- Relator(a)
- Ministro Francisco Falcão
- Órgão julgador
- Segunda Turma
- Data do julgamento
- 15/08/2022
- Data de publicação
- 19/08/2022
STJ – Acórdão, Rel. Ministro Francisco Falcão, Segunda Turma, j. 15/08/2022, p. 19/08/2022
PROCESSUAL CIVIL. MANDADO DE SEGURANÇA. PRETENSÃO DE RECEBIMENTO DE ADICIONAL DE ATIVIDADE DE ASSISTÊNCIA DE GABINETE EM SUA INTEGRALIDADE. IMPETRAÇÃO DO MANDAMUS FORA DO PRAZO LEGAL. TERMO INICIAL. DATA DA CIÊNCIA DO ATO PELA PARTE INTERESSADA. DECADÊNCIA. CONFIGURAÇÃO. DESPROVIMENTO DO AGRAVO INTERNO. MANUTENÇÃO DA DECISÃO RECORRIDA. I - Na origem, trata-se de mandado de segurança objetivando a concessão da segurança a fim de garantir à impetrante o direito ao recebimento do adicional de atividade de assistência de gabinete em sua integralidade desde abril de 2020 e enquanto perdurar o exercício da atividade. Denegada a ordem, a impetrante interpôs recurso ordinário contra o acórdão proferido pelo Tribunal a quo, o qual foi negado provimento. II - Nos termos do art. 23 da Lei n. 12.016/2009, "o direito de requerer mandado de segurança extinguir-se-á decorridos 120 (cento e vinte) dias, contados da ciência, pelo interessado, do ato impugnado". III - A jurisprudência desta Corte Superior é firme no sentido de que o termo inicial do prazo de decadência para impetração de mandado de segurança é a data da ciência do ato pela parte interessada. Neste sentido: AgInt no RMS n. 48.480/MA, relatora Ministra Regina Helena Costa, Primeira Turma, julgado em 19/6/2018, DJe 25/6/2018. IV - Na hipótese dos autos, o ato praticado tido como coator (indeferimento do pedido administrativo de pagamento integral do adicional de assistência de gabinete) teve a sua ciência dada a recorrente em 5/6/2020, sendo esta a data inicial da contagem do prazo decadencial do mandamus.
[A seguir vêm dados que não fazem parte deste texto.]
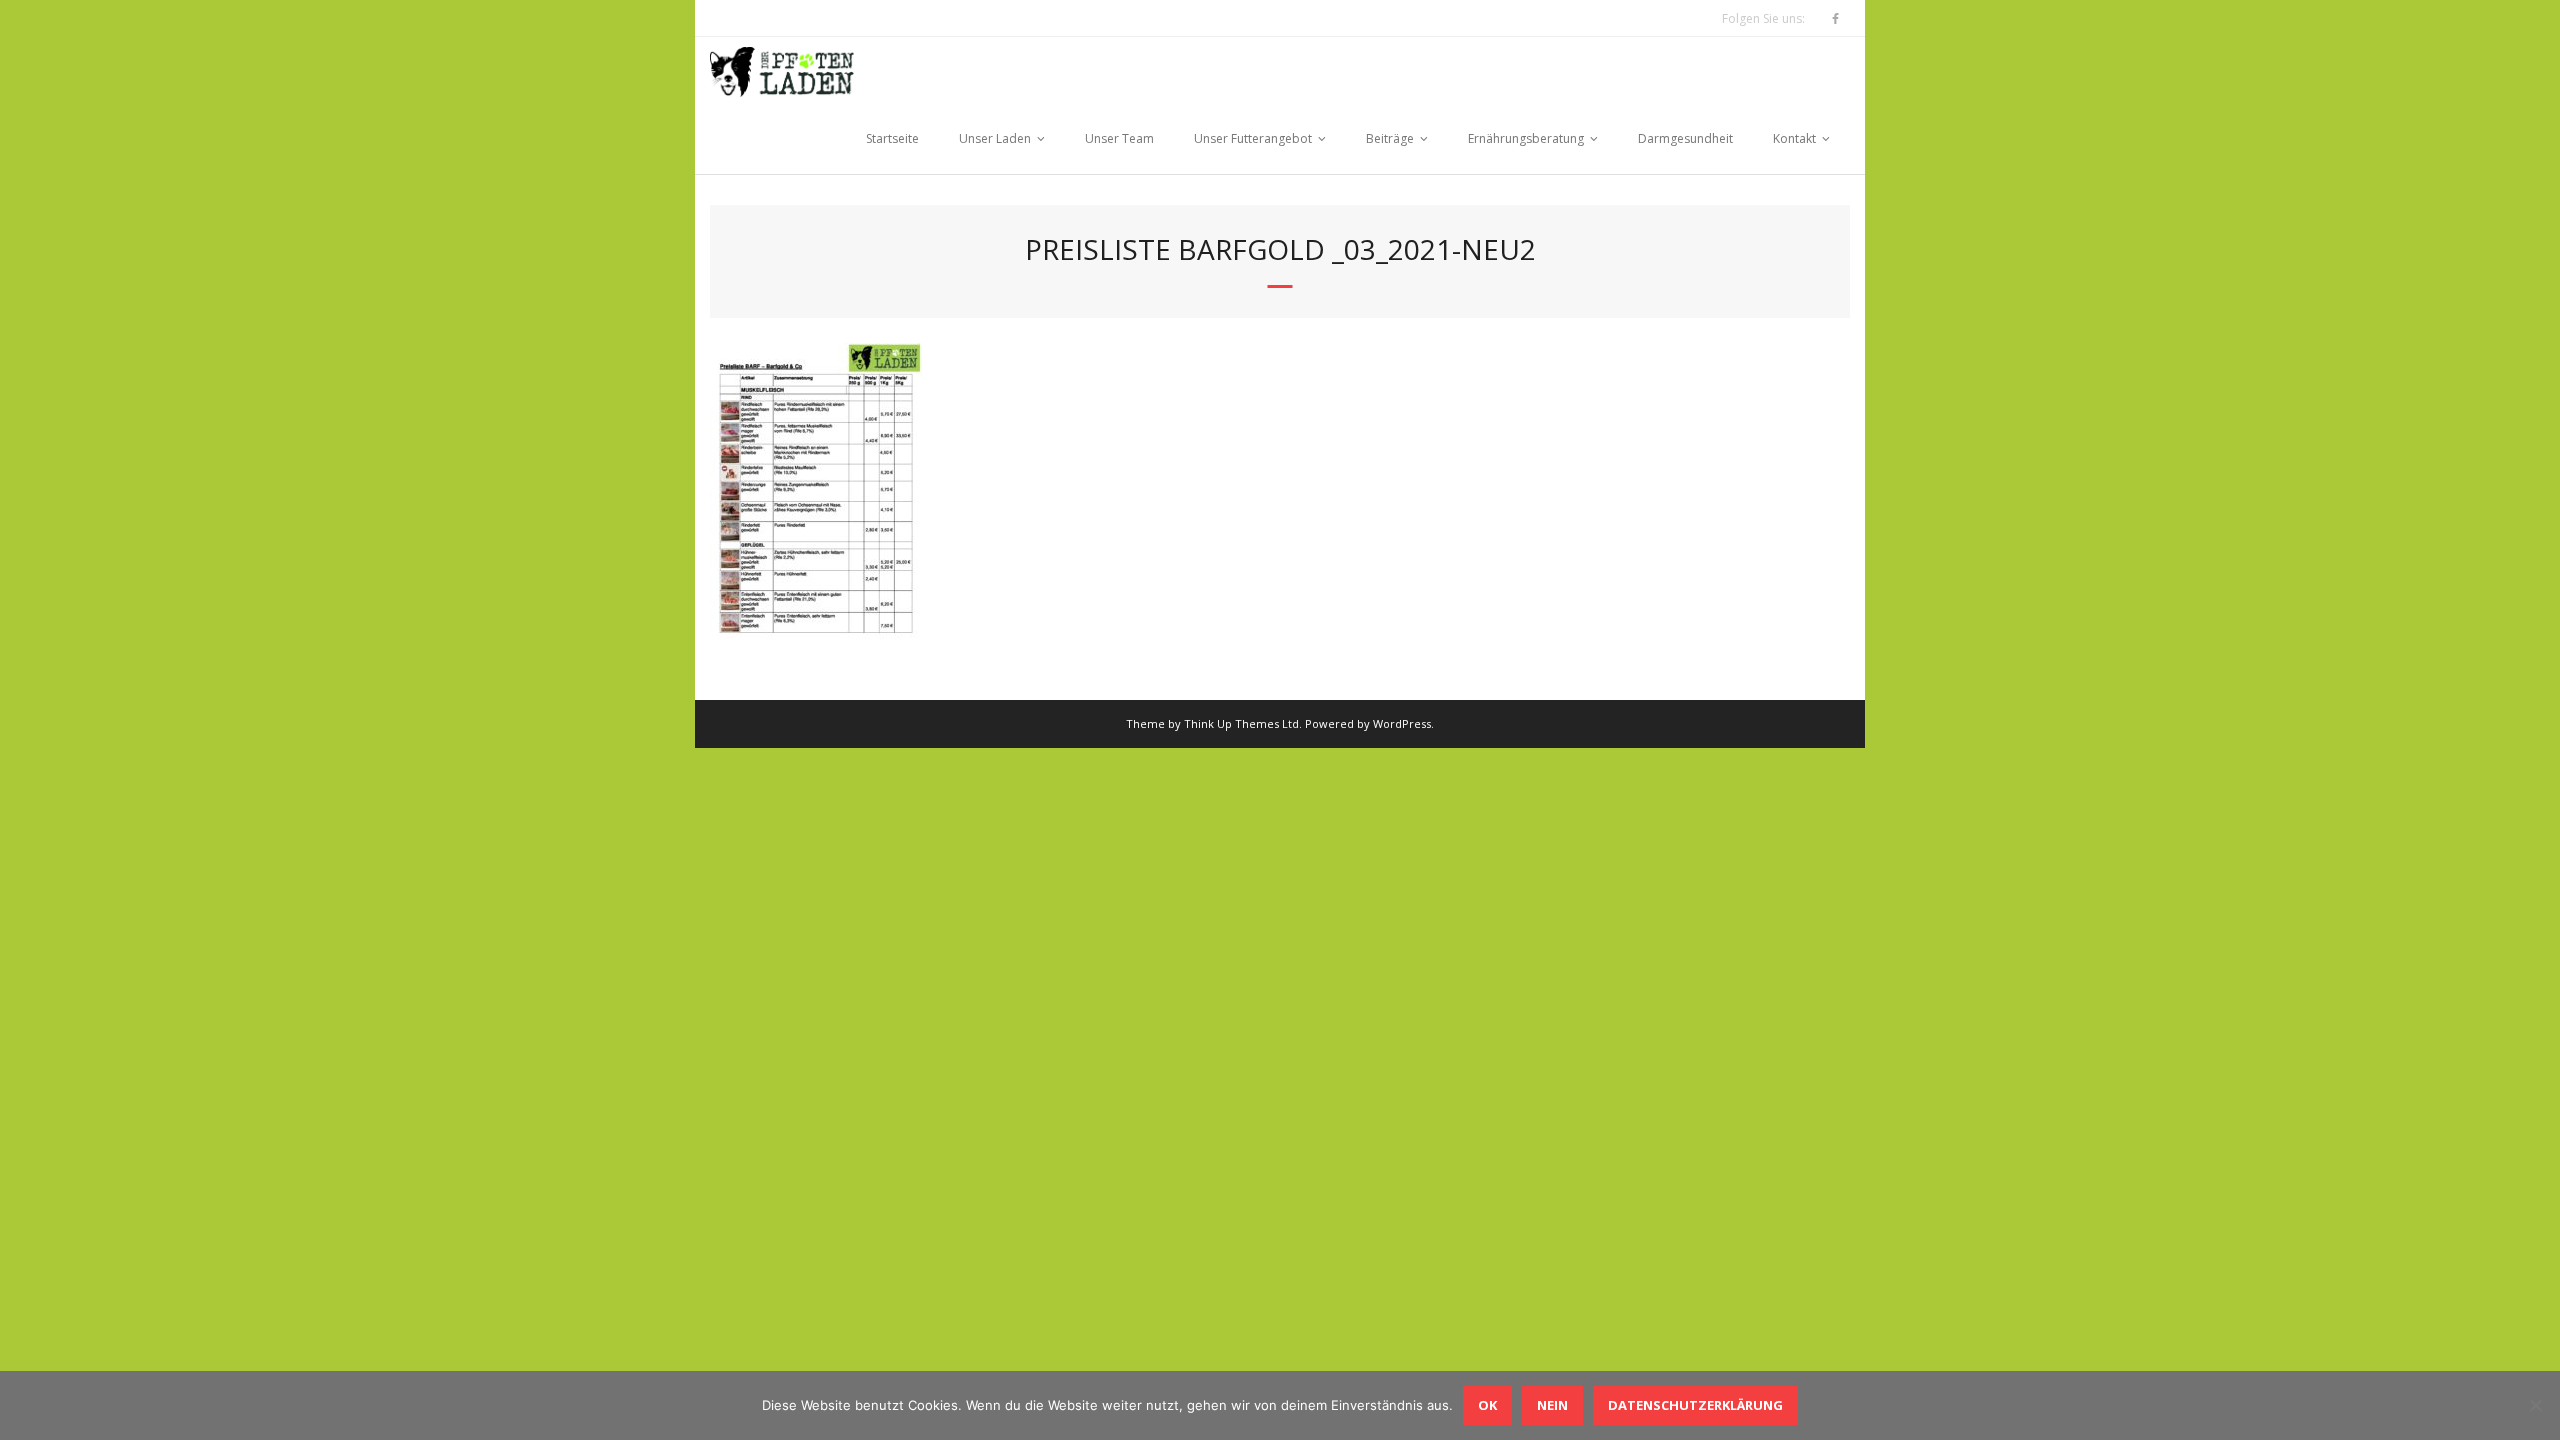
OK (1487, 1405)
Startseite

V - Ademais, a interposição de recursos administrativos sem efeito suspensivo não tem o condão de suspender o prazo decadencial de 120 dias, previsto em lei. VI - Desse modo, considerando que o mandamus foi impetrado somente em 15/1/2021, é de rigor o reconhecimento da decadência do direito de impetração. VII - No mesmo sentido, o parecer do d. Ministério Público Federal. VIII - Agravo interno improvido. (AgInt nos EDcl no RMS n. 68.263/MS, relator Ministro Francisco Falcão, Segunda Turma, julgado em 15/8/2022, DJe de 19/8/2022.)